Despite a few differences in style, tone and emphasis, these four recent critiques of American higher education are in remarkable agreement on a number of major points. They all agree that too many students follow narrow and excessively specialized routes to their undergraduate degrees. They all agree that not enough is done to make college students aware of other cultures, other value systems, other ways of seeing the world. They all agree that not enough is done to insure that college graduates can think and write critically and coherently. All of them deplore the degree to which American colleges and universities have lost conviction and commitment about their roles and responsibilities in their short-sighted efforts to respond to changing economic and demographic conditions. All of them — except perhaps Bennett's — argue that greater efforts must be made to recruit and retain more minority students. And they all agree that both students and institutions have become too passive in their roles. Newman's remarks on this matter are representative: Students, he says, "too frequently sit passively in class, take safe courses, and are discouraged from challenging ideas presented to them." Administrators, he argues, may worry about students' increasing narcissism and declining civic awareness, but they "feel that not much can be done, that one can only wait for another swing of the pendulum."

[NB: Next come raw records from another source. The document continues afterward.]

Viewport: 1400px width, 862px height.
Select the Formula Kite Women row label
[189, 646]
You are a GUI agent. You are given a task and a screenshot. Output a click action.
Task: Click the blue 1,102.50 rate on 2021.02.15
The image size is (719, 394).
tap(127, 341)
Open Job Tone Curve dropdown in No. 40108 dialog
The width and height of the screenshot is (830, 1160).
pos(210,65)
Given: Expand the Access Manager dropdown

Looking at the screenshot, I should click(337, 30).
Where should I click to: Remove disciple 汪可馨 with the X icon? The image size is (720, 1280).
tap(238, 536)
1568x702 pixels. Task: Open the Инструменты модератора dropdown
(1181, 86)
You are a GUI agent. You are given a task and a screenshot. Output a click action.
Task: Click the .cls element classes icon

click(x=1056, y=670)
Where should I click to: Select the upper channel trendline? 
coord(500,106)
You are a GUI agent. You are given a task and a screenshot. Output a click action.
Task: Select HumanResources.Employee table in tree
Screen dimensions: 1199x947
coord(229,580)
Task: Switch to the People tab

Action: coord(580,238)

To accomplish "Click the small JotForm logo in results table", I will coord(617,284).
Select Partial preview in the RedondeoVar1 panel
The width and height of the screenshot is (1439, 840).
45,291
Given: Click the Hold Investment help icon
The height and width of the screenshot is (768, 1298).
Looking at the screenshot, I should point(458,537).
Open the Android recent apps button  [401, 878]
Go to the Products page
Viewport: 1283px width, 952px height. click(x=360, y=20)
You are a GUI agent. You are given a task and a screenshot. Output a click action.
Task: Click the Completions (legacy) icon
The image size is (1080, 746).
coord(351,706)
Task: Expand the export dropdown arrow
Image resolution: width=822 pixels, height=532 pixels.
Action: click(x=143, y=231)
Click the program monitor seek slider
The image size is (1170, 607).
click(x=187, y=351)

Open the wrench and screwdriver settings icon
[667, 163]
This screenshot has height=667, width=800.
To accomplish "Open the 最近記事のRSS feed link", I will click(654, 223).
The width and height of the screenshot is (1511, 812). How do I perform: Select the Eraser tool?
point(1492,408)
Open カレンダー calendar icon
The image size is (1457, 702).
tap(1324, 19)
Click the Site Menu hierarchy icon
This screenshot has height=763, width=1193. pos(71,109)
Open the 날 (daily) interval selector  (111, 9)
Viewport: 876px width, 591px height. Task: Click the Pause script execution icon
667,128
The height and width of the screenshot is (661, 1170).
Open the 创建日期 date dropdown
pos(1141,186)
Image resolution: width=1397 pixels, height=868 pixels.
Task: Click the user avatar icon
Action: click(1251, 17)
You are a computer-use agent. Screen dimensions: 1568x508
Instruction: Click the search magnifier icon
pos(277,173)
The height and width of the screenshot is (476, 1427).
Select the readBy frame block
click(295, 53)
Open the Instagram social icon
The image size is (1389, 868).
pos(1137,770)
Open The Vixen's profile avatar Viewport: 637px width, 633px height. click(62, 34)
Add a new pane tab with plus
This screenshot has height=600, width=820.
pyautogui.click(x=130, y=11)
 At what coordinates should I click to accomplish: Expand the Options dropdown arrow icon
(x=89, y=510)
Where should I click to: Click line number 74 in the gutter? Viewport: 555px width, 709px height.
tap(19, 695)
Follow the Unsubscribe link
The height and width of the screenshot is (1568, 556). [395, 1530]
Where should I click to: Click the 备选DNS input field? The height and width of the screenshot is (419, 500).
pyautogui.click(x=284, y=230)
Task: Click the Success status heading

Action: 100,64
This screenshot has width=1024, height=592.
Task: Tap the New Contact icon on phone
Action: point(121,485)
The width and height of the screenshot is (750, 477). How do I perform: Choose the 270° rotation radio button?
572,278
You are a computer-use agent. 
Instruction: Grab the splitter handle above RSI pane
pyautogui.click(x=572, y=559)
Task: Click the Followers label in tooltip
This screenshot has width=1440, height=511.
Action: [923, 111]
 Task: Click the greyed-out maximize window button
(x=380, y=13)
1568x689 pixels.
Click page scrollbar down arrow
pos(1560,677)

As Illinois' citizens and political leaders know, that kind of passivity can be destructive. As the state struggles to understand how it became part of the Rust Belt — and how to get out of it; as unemployed workers learn the pain of displacement and the difficulty of learning new skills; as the state develops economic relationships with other countries and their languages and value systems; as new technologies replace old ones; and as politics degenerates into marketing, the state can ill afford to turn out tunnel-visioned specialists who can't tell the special from the specious, reality from rhetoric, decency from demagoguery. A population that is trained instead of educated could well find itself blindsided again by social and economic changes it could not foresee nor understand. The state's colleges and universities must accept a role to prevent such shocks in the future.

The common theme of all the education studies, from Cardinal Newman's to Frank Newman's, is that today's "utility" is tomorrow's obsolescence, and that to educate only for today's realities may cheat us of tomorrow's promises and deprive us of a rich, full life. Leaders in Illinois' higher education community must have the wisdom to understand that, the ability to articulate it and the courage to translate their wisdom into actions that will prepare the state's citizens for the changes and challenges ahead.